— begin Excerpt provided —
Getting the content of HTML tags with java
Hello... Two questions, really.
First off, I have a java Document object representing an HTML page, say,
And I want to, with my program, get the text between the <title> </title> tags, so that I can know what the page's title is.
<title>Dumb HTML File</title>
<a href="http://tacorner.com/tsunami/dumb.html">Dumb link to self</a>
What I CAN do so far is get an Element object (javax.swing.text.Element) representing the <title> tag. I just cannot get the text between the <title> and </title> tags. I've spent a modest three hours digging through the API and trying stuff to no avail.
How do I access text between html tags with java? Is it possible with the Document interface and javax.swing.text.Element? If not, what do I need to do?
Second question. I've got a class extending JTextPane and displaying an HTML file. What I'd like to be able to do is call getDocument() or getStyledDocument() and get an object to work with. However, every call to those methods returns a default, empty document with none of the page's information.
There is one way to get a filled-in Document object, though: I have to have the HTML page link to itself. Then, once that link is clicked and the page navigates back to itself, the getDocument() and getStyledDocument() calls will give me a complete Document object.
Any ideas why that is, and what I can do to have getDocument() and getStyledDocument() work on the FIRST call?
Source Code: http://tsunami.tacorner.com/src/TsunamiWindow.java
Thanks in advance.
— end Excerpt provided —
• _Job 1_
From the forum thread, reproduce the passage starting with "Getting the content" and going on through "need to do?", replacing "three hours" with "four hours".
The records come from a different source than the forum thread.
— begin Information shown —
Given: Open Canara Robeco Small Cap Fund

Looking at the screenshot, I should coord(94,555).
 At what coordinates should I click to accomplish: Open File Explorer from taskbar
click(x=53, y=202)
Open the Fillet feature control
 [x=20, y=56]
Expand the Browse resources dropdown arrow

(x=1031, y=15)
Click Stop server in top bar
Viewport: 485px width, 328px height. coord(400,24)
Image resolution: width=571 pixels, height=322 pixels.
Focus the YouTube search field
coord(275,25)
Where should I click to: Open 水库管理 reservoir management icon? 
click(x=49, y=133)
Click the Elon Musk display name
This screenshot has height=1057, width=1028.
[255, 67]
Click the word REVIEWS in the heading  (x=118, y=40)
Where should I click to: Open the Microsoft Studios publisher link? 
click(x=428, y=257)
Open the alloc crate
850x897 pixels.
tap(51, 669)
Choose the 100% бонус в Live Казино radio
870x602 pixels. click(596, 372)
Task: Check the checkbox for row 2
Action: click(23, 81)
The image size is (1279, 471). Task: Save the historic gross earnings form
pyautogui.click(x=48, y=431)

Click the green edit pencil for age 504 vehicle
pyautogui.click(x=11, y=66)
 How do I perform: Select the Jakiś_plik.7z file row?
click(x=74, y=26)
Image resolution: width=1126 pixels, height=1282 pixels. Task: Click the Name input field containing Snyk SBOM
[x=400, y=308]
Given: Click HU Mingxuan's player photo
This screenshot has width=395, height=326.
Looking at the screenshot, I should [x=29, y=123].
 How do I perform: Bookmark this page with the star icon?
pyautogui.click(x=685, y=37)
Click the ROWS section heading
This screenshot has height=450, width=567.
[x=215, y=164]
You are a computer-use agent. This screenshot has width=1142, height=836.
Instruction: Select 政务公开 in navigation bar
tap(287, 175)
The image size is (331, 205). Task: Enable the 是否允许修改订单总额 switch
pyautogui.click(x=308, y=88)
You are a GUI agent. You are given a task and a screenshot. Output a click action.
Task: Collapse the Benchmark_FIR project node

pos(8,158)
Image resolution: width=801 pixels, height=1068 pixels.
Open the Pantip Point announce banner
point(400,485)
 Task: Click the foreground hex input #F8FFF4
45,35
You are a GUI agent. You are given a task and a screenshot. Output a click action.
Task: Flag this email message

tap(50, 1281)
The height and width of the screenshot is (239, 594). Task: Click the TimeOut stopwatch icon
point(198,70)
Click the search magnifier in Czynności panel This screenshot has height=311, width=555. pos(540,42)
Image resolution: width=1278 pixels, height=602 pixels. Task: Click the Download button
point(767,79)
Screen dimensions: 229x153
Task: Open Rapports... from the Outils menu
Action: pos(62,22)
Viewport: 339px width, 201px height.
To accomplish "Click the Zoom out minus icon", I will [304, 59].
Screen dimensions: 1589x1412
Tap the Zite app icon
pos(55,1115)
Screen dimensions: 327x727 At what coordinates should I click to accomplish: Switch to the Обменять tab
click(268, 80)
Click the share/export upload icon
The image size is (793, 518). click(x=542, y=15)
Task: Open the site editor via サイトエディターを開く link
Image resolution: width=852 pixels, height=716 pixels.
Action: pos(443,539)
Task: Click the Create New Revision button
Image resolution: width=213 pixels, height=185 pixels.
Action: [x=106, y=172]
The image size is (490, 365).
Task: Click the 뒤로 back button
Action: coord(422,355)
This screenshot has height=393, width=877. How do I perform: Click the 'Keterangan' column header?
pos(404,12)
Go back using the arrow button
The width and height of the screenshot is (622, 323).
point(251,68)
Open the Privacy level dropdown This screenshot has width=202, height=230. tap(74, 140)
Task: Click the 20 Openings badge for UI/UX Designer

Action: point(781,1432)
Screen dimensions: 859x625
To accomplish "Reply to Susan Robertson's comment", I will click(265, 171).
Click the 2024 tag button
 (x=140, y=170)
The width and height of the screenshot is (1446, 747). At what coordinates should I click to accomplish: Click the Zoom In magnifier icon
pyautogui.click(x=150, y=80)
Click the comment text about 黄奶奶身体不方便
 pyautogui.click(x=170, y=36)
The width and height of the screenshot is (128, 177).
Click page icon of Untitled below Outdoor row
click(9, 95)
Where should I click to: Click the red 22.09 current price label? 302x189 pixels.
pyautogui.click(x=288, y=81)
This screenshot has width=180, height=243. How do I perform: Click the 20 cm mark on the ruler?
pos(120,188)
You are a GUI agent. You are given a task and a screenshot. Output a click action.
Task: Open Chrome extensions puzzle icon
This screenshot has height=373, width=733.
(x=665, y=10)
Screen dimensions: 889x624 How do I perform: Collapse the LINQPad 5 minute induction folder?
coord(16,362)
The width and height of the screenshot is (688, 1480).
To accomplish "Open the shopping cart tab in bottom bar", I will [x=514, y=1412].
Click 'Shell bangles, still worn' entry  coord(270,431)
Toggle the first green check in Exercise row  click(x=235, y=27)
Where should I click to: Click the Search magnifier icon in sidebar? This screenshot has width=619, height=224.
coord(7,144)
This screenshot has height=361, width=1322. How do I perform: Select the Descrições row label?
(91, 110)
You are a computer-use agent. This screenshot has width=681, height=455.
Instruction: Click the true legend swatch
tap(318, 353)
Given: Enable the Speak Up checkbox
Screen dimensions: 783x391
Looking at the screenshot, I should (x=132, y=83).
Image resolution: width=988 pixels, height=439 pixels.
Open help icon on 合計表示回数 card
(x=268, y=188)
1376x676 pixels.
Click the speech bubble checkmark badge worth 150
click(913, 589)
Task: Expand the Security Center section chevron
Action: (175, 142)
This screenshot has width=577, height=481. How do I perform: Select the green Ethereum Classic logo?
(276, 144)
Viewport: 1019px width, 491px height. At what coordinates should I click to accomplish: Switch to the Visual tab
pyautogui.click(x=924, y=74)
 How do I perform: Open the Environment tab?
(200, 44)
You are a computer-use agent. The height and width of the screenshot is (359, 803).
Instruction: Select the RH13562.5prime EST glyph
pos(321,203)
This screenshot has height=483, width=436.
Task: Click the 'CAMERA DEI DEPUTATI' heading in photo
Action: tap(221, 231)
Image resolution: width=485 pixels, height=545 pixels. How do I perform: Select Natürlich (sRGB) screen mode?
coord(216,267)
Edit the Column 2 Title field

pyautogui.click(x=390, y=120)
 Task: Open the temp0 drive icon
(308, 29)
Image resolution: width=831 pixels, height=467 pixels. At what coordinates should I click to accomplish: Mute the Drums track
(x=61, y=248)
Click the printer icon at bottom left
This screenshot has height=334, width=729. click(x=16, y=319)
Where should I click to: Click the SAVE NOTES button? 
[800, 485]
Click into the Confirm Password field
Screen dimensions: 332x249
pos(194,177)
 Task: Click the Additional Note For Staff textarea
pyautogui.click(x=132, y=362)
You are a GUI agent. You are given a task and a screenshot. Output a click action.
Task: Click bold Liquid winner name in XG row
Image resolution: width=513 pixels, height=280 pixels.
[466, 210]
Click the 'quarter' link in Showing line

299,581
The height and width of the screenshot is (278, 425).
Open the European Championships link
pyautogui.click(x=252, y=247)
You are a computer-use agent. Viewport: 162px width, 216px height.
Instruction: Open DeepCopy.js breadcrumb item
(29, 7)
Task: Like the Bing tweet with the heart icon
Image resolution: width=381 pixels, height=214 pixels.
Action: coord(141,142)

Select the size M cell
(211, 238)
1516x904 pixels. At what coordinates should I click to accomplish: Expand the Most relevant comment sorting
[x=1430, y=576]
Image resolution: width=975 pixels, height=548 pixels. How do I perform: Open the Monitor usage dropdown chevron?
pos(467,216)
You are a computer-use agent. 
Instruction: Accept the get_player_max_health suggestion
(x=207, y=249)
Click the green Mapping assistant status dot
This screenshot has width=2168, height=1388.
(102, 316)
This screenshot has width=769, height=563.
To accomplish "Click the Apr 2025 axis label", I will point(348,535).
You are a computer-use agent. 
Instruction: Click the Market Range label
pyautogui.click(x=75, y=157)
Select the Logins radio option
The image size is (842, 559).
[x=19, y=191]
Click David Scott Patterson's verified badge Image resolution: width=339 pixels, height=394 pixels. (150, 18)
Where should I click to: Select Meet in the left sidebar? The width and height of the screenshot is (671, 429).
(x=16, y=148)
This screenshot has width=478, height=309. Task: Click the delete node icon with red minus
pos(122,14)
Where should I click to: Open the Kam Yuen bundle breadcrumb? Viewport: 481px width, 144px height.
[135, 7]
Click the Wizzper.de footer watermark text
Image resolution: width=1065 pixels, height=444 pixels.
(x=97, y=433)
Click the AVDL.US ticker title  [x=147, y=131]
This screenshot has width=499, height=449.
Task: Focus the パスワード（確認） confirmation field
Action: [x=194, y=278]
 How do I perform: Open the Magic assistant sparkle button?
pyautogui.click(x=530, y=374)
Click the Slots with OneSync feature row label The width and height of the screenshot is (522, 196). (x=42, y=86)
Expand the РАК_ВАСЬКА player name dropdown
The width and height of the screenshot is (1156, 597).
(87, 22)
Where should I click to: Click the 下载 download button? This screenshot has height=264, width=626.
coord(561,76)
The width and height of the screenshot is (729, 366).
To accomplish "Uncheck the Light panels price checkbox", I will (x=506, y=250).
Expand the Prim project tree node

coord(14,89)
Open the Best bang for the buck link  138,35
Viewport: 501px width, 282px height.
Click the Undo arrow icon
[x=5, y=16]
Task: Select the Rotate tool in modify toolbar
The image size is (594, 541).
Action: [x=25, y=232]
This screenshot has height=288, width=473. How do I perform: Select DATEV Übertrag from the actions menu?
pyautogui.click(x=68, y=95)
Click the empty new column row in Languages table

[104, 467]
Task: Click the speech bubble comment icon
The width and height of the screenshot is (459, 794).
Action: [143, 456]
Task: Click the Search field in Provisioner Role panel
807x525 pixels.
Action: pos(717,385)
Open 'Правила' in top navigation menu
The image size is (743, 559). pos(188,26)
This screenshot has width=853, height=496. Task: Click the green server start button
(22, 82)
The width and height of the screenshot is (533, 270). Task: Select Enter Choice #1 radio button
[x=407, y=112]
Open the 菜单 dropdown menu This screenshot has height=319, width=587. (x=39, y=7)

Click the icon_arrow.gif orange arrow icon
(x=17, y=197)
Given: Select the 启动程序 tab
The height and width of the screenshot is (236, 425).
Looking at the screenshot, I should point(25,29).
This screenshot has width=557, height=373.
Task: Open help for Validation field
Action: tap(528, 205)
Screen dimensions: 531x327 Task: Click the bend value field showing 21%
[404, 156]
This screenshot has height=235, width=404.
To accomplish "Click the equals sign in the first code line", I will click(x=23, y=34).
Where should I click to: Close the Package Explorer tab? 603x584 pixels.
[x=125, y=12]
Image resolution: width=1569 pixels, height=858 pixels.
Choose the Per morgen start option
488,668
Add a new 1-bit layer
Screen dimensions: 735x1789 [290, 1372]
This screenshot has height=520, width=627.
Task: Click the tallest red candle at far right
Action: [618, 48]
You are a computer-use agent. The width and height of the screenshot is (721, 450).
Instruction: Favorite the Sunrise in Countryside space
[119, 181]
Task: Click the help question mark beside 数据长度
— end Information shown —
• _Job 2_
Duplicate the lines of the records starting with the line with "Task: Click the speech bubble comment icon" and going on through the line with "(x=17, y=197)", both lines included.

• _Expected output 1_
Getting the content of HTML tags with java
Hello... Two questions, really.
First off, I have a java Document object representing an HTML page, say,
And I want to, with my program, get the text between the <title> </title> tags, so that I can know what the page's title is.
<title>Dumb HTML File</title>
<a href="http://tacorner.com/tsunami/dumb.html">Dumb link to self</a>
What I CAN do so far is get an Element object (javax.swing.text.Element) representing the <title> tag. I just cannot get the text between the <title> and </title> tags. I've spent a modest four hours digging through the API and trying stuff to no avail.
How do I access text between html tags with java? Is it possible with the Document interface and javax.swing.text.Element? If not, what do I need to do?

• _Expected output 2_
Task: Click the speech bubble comment icon
The width and height of the screenshot is (459, 794).
Action: [143, 456]
Task: Click the Search field in Provisioner Role panel
807x525 pixels.
Action: pos(717,385)
Open 'Правила' in top navigation menu
The image size is (743, 559). pos(188,26)
This screenshot has width=853, height=496. Task: Click the green server start button
(22, 82)
The width and height of the screenshot is (533, 270). Task: Select Enter Choice #1 radio button
[x=407, y=112]
Open the 菜单 dropdown menu This screenshot has height=319, width=587. (x=39, y=7)

Click the icon_arrow.gif orange arrow icon
(x=17, y=197)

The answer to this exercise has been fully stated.